Data under study START

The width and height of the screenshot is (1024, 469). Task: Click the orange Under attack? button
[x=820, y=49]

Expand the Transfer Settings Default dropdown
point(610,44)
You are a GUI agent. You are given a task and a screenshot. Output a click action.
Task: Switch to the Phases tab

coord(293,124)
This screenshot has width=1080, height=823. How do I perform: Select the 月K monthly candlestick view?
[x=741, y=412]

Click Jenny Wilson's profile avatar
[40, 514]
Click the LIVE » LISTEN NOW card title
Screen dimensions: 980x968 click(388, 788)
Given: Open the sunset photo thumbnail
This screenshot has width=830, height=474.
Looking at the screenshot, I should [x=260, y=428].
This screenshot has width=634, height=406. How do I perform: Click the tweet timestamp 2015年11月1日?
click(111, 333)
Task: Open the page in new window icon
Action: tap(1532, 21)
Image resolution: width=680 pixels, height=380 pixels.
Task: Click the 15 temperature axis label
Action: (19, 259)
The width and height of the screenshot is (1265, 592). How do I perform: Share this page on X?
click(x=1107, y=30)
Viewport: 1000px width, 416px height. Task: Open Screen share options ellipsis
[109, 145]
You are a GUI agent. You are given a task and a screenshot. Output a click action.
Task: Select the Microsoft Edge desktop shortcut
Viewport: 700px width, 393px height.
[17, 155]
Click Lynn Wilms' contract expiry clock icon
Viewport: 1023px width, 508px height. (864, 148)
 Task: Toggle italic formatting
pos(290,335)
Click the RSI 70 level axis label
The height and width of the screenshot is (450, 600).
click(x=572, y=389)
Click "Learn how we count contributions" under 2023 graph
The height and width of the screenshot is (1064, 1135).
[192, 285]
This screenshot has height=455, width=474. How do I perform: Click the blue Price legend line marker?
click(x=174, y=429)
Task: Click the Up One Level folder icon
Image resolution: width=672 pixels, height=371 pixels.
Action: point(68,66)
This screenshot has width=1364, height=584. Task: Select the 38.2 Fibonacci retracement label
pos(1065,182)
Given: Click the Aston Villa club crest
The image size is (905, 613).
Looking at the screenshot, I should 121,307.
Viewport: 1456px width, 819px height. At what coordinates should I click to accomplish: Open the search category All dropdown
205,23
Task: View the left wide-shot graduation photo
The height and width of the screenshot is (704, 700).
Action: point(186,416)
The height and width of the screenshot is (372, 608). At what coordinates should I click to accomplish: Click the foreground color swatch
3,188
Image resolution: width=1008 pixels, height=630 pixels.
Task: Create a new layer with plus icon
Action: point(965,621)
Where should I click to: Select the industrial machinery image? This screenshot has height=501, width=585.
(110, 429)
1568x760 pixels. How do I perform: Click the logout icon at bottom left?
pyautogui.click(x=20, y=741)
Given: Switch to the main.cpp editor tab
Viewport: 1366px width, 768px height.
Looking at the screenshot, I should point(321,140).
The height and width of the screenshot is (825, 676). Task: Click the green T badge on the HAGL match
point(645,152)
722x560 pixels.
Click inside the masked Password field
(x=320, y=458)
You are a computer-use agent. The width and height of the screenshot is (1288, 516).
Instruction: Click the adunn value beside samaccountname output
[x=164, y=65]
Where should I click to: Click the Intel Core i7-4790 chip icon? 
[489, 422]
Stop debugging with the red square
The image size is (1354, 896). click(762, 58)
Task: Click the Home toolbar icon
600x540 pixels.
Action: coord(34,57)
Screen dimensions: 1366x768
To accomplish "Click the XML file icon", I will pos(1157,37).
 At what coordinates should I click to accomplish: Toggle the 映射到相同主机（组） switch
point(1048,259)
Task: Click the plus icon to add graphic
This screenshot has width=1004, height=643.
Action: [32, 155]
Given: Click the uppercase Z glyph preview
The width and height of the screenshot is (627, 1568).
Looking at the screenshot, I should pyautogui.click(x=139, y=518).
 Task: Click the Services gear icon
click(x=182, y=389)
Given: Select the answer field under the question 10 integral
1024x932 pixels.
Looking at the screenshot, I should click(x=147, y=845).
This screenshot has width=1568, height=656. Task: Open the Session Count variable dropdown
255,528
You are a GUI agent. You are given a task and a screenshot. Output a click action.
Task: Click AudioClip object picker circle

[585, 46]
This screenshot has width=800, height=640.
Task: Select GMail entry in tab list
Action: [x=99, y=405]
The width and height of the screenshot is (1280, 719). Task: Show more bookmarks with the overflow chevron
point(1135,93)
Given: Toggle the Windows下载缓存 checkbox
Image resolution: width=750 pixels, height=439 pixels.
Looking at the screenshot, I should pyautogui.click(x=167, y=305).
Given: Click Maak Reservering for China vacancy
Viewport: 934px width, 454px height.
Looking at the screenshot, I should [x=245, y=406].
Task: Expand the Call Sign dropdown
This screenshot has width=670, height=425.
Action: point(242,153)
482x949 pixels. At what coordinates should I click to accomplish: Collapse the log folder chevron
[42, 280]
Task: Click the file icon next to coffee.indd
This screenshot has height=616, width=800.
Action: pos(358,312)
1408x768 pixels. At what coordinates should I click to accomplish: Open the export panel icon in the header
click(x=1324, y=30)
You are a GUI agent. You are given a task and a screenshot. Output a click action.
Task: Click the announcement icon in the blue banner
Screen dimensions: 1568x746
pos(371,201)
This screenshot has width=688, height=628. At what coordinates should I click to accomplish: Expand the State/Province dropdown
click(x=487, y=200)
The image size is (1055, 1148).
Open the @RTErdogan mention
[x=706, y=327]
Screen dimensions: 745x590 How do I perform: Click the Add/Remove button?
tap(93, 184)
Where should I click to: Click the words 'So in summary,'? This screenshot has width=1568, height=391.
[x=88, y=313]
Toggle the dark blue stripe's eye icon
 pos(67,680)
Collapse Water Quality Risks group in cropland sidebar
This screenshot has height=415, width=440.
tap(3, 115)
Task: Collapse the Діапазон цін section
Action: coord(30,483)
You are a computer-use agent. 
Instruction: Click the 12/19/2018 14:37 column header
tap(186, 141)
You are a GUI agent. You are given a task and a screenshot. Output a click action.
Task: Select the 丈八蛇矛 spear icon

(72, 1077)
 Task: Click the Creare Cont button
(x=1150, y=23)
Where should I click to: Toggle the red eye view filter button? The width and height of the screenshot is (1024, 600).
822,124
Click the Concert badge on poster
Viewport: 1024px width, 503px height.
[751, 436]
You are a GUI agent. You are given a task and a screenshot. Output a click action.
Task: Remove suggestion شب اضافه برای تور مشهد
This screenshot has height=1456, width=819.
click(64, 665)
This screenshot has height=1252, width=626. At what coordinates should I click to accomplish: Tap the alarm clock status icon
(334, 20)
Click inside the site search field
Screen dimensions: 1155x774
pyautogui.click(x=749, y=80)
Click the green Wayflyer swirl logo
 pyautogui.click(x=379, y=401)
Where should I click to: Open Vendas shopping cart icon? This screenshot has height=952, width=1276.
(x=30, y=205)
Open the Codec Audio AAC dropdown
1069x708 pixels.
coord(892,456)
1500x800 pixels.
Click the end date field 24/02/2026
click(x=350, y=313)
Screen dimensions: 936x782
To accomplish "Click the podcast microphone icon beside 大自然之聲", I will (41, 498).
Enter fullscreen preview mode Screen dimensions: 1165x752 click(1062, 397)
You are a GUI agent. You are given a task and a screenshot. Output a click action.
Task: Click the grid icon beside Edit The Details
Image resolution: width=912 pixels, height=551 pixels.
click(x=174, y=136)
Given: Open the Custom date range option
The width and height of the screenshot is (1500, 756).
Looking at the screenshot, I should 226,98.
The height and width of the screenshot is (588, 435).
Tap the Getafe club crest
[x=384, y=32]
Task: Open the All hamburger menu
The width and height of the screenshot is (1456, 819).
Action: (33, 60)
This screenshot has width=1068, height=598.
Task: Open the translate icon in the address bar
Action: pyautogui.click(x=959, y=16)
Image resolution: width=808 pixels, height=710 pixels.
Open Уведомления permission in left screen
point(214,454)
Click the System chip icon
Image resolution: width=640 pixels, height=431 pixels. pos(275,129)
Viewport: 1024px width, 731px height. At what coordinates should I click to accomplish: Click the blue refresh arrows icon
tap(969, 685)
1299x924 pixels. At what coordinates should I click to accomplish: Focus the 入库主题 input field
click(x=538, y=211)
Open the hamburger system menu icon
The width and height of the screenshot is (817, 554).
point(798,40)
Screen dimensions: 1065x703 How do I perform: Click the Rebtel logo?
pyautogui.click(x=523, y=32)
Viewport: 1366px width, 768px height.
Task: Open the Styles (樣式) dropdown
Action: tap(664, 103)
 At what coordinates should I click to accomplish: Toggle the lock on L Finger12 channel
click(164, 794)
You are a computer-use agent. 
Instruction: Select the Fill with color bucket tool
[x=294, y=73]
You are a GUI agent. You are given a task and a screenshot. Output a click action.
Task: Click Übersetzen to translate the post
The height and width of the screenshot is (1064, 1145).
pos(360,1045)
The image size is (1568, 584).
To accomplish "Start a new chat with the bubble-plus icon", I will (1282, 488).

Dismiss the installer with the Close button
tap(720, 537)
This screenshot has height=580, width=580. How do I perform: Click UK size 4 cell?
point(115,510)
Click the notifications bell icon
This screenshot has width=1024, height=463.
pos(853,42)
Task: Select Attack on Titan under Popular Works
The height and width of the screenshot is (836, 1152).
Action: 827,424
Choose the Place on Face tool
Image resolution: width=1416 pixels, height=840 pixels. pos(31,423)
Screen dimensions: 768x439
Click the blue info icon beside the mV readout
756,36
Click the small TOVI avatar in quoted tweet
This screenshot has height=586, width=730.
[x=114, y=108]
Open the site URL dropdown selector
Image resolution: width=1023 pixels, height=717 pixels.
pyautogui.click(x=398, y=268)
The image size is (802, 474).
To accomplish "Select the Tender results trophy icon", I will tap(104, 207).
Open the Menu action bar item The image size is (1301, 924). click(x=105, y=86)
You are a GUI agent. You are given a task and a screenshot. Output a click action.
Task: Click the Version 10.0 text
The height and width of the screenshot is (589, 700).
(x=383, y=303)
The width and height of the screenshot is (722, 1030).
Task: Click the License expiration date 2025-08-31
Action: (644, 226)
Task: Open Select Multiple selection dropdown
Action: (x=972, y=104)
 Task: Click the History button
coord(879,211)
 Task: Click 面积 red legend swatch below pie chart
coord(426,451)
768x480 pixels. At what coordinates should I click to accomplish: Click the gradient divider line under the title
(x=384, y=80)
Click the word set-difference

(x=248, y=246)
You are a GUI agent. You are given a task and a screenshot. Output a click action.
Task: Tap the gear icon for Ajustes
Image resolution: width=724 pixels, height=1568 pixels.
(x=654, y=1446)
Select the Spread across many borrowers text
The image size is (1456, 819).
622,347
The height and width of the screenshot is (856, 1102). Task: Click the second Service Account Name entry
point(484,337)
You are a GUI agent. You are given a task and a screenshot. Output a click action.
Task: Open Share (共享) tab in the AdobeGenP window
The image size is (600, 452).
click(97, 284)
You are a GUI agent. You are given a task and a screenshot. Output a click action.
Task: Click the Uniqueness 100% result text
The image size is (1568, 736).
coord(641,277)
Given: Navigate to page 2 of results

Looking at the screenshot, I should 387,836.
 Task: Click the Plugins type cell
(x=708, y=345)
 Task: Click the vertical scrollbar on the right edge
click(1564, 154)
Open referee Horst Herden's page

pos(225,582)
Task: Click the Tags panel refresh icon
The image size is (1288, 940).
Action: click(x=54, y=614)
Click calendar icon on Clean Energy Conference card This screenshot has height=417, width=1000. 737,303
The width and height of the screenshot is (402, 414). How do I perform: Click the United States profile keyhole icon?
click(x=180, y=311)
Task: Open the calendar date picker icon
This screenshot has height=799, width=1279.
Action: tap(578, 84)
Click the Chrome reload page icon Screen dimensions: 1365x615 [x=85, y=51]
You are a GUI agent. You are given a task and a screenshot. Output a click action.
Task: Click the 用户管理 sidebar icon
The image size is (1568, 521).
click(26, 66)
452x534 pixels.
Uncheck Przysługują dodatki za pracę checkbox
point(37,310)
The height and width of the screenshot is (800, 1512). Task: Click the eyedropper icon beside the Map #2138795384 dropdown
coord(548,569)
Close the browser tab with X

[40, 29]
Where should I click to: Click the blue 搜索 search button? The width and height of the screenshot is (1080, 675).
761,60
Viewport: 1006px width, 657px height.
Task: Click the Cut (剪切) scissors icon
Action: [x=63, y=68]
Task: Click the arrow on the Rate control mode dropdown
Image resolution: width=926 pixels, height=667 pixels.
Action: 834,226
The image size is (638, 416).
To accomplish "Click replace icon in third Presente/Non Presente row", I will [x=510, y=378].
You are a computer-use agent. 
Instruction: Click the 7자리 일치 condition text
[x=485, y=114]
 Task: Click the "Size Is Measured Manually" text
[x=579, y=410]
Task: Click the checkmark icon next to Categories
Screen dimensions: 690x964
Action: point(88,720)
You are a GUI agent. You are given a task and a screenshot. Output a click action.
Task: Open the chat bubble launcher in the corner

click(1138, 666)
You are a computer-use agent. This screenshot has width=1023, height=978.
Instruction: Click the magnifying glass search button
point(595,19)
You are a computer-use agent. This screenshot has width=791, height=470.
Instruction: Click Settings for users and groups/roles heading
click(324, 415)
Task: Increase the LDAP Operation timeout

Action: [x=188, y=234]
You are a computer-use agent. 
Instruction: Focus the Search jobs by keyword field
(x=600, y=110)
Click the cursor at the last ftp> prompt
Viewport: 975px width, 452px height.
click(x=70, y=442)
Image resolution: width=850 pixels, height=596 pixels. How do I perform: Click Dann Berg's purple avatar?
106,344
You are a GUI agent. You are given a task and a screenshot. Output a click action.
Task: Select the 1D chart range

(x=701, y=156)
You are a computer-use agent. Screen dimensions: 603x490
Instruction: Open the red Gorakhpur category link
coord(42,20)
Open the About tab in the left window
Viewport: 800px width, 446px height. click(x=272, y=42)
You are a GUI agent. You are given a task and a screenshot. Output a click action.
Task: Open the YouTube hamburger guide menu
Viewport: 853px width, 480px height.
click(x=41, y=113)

Data under study END

From the opening line of the data above, please print each line as written up to and including the line that contains "Given: Open the sunset photo thumbnail", and nothing more.

The width and height of the screenshot is (1024, 469). Task: Click the orange Under attack? button
[x=820, y=49]

Expand the Transfer Settings Default dropdown
point(610,44)
You are a GUI agent. You are given a task and a screenshot. Output a click action.
Task: Switch to the Phases tab

coord(293,124)
This screenshot has width=1080, height=823. How do I perform: Select the 月K monthly candlestick view?
[x=741, y=412]

Click Jenny Wilson's profile avatar
[40, 514]
Click the LIVE » LISTEN NOW card title
Screen dimensions: 980x968 click(388, 788)
Given: Open the sunset photo thumbnail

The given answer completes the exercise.